### Available data
= Beginning of Section =
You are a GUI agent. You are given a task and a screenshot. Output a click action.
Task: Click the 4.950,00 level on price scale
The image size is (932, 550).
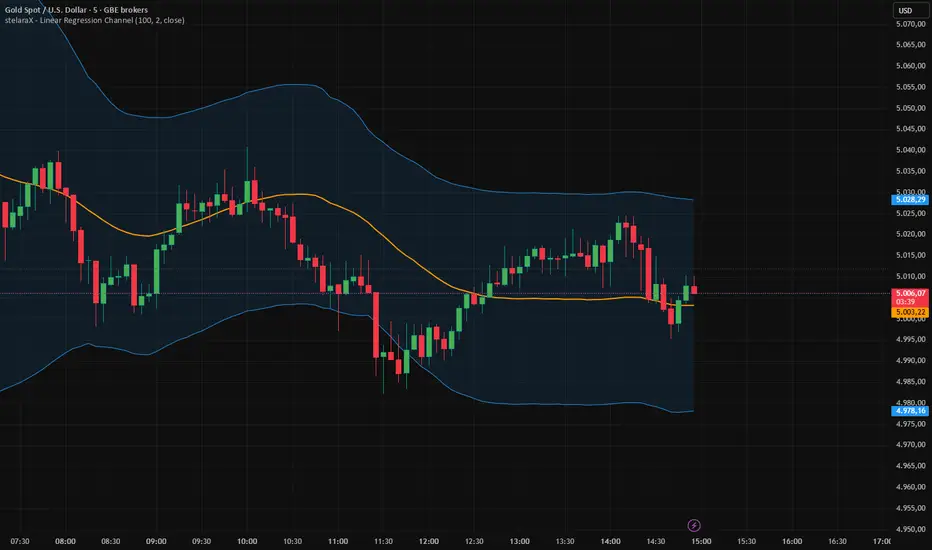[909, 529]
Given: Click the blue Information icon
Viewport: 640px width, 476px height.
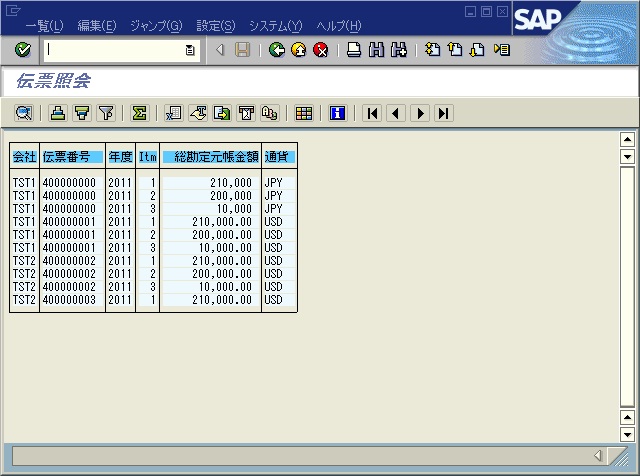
= End of Section =
= Beginning of Section =
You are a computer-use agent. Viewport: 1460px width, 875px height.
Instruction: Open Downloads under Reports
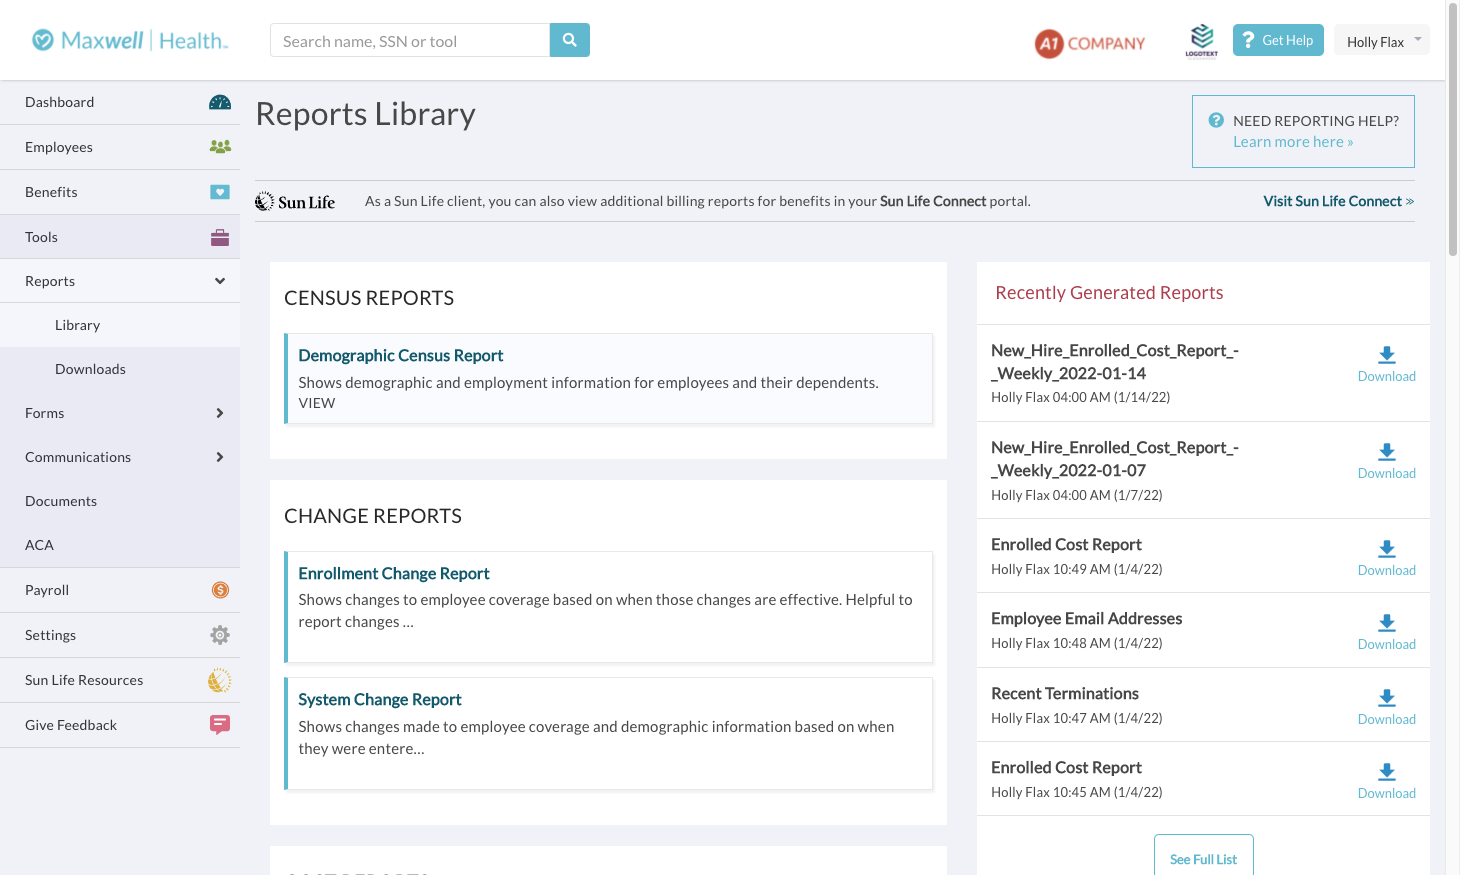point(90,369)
= End of Section =
### Exercise directions
Above are the records. Copy word for word only their lines from the one holding "You are a GUI" through the one holding "Viewport: 640px width, 476px height.", both included, and skip the images.

### Result for this task
You are a GUI agent. You are given a task and a screenshot. Output a click action.
Task: Click the 4.950,00 level on price scale
The image size is (932, 550).
[909, 529]
Given: Click the blue Information icon
Viewport: 640px width, 476px height.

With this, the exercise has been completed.